Rasthaber - Siyonist İsrail güvenlik kabinesinde Gazze’nin tamamen işgali tartışmaları tansiyonu artırdı.
Genelkurmay Başkanı Eyal Zamir, tam işgale karşı çıkarken, Başbakan Netanyahu ısrarcı. Oğlu Yair Netanyahu’nun Zamir’i darbecilikle suçlaması ise ordu-siyaset gerilimini kamuoyuna taşıdı. Karar Perşembe günü verilecek.
Soykırımcı İsrail'in Gazze Şeridi'ndeki askeri varlığını genişletme planı, güvenlik kabinesinde sert görüş ayrılıklarına yol açtı. Genelkurmay Başkanı Eyal Zamir, üç saat süren toplantıda tam işgale karşı çıkarak, bunun İsrail ordusu için bir tuzak olabileceğini savundu. Zamir, bunun yerine aşamalı ilerleme ve baskı stratejisi önerdi.
Netanyahu ise daha agresif bir planı savunarak, Deyr el-Belah ve Gazze kentinin yanı sıra merkezdeki mülteci kamplarının işgal edilmesini gündeme getirdi. İsrail’in hâlihazırda Gazze'nin yüzde 75’ini kontrol ettiği belirtiliyor.
Toplantının ardından tansiyonu artıran asıl gelişme ise Başbakan’ın oğlu Yair Netanyahu’nun sosyal medya paylaşımları oldu.
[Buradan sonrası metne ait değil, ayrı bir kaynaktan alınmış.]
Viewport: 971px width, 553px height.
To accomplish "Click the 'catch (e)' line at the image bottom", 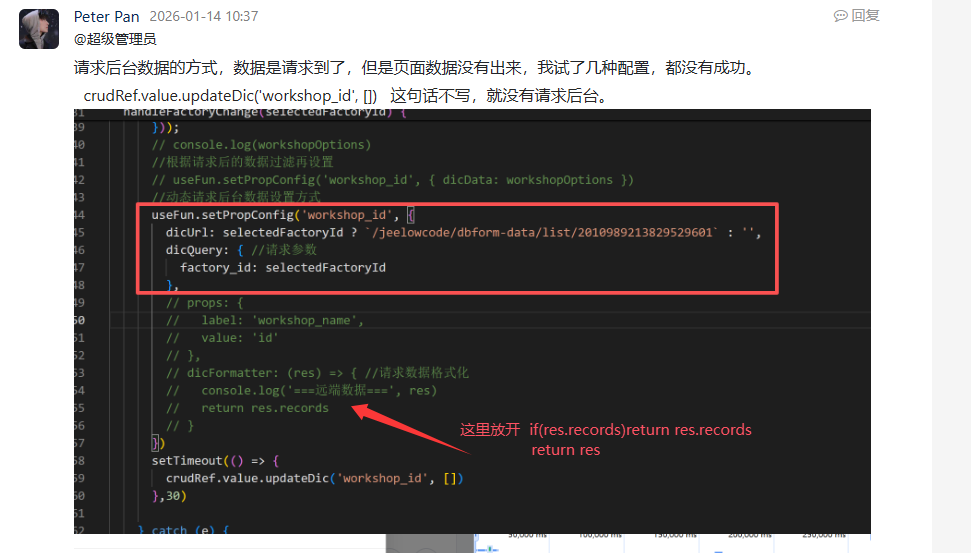I will point(183,530).
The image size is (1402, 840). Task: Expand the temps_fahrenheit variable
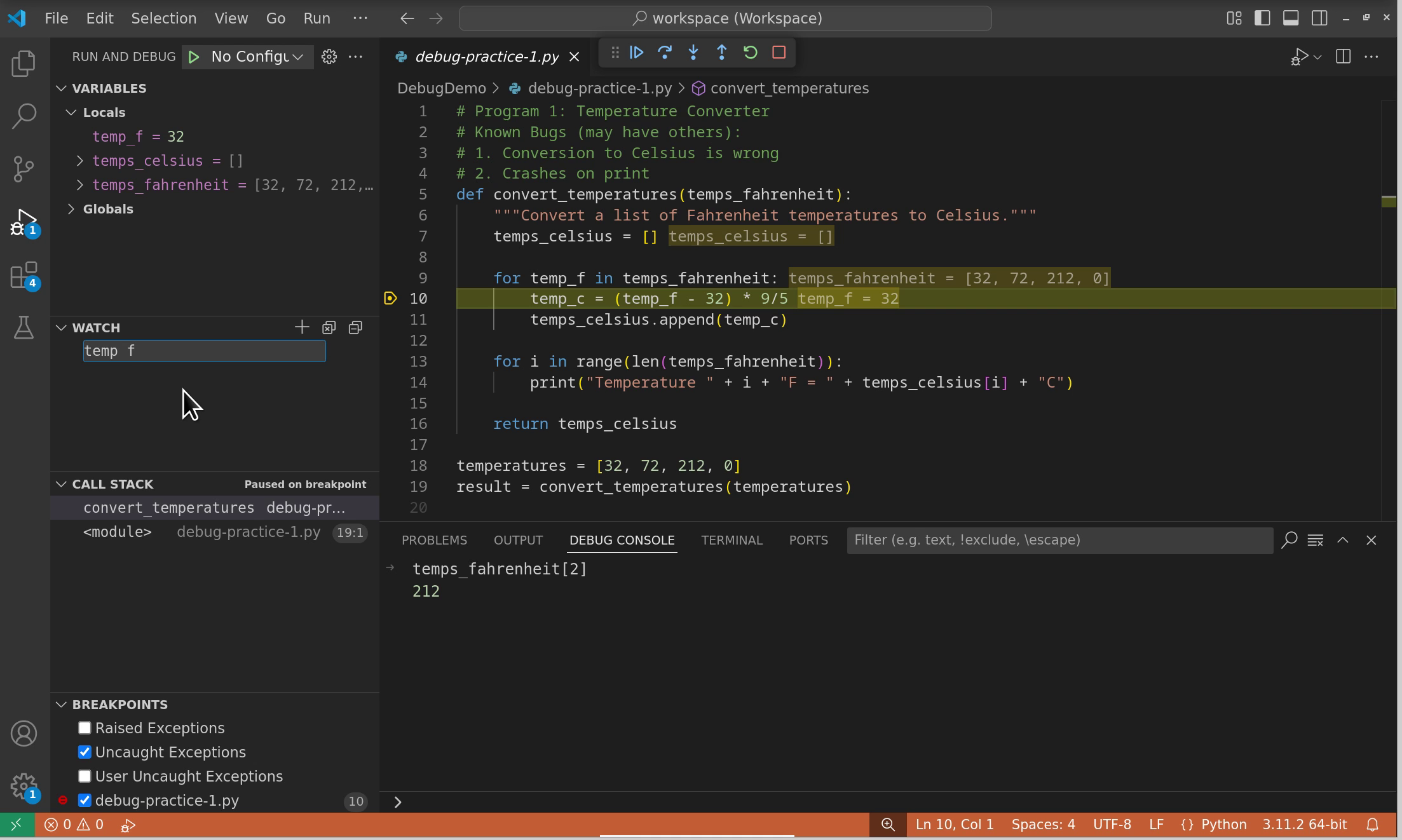pyautogui.click(x=80, y=185)
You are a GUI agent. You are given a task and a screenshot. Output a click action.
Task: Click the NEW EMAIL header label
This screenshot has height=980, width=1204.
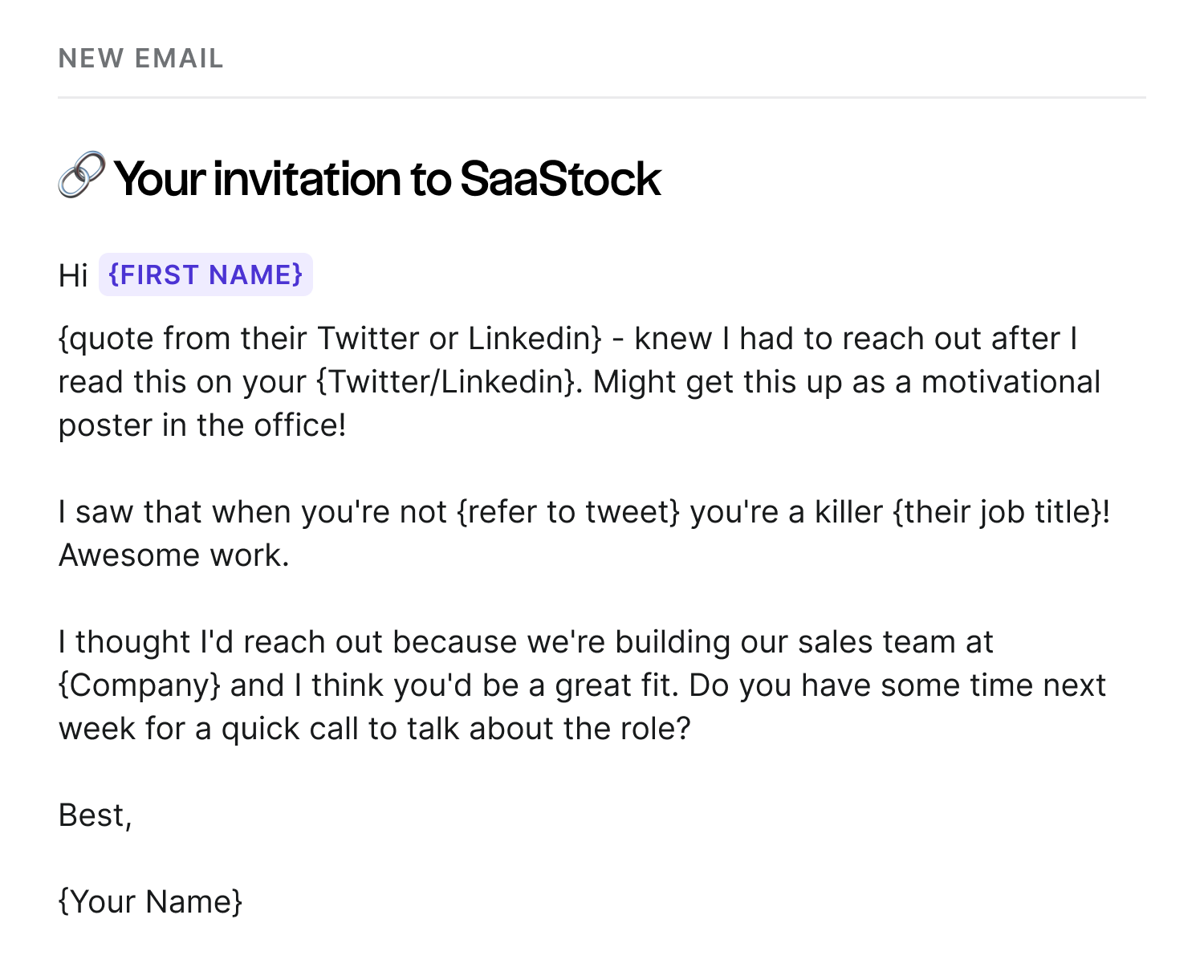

X (eski adıyla Twitter) üzerinden yaptığı açıklamada Yair, Genelkurmay Başkanı Zamir’i “1970’lerdeki muz cumhuriyetlerine benzer bir askeri darbe girişimi”yle suçladı.
Zamir’i göreve önerdiği için Savunma Bakanı İsrael Katz’ı da hedef alan Yair Netanyahu, babasının atadığı ordu komutanını bir “darbe lideri” olarak göstermesiyle hem kamuoyunda hem hükümette tartışmalara neden oldu.
Yair Netanyahu’nun iddialarına doğrudan yanıt veren Savunma Bakanı Katz, “Evet, Eyal Zamir’i ben önerdim ve hükümet bu önerimi onayladı” dedi. Katz, Zamir’in meşru şekilde atandığını vurgulayarak, dolaylı biçimde darbe suçlamasına karşı çıktı.
Toplantıya ilişkin sızan bilgilere göre, İsrail ordusu, kabinenin vereceği her türlü kararı uygulamaya hazır olduğunu bildiriyor. Ancak kabine içinde çatlağın derinleştiği gözleniyor. Nihai kararın Perşembe günü yapılacak güvenlik kabinesi toplantısında verilmesi bekleniyor.
Sputnik’in haberine göre, Filistin Kurtuluş Örgütü yetkilileri, Gazze’nin tamamen işgal edilmesinin yeni katliamlar doğurabileceği uyarısında bulunurken, Arap Ligi, İslam İşbirliği Teşkilatı ve Birleşmiş Milletler gibi uluslararası kuruluşlardan da art arda kınama açıklamaları geliyor.
Ancak bu tepkilerin ‘kınamanın ötesine geçememesi’, özellikle bölgede yaşanan ağır insani krizin çözümüne katkı sunamıyor.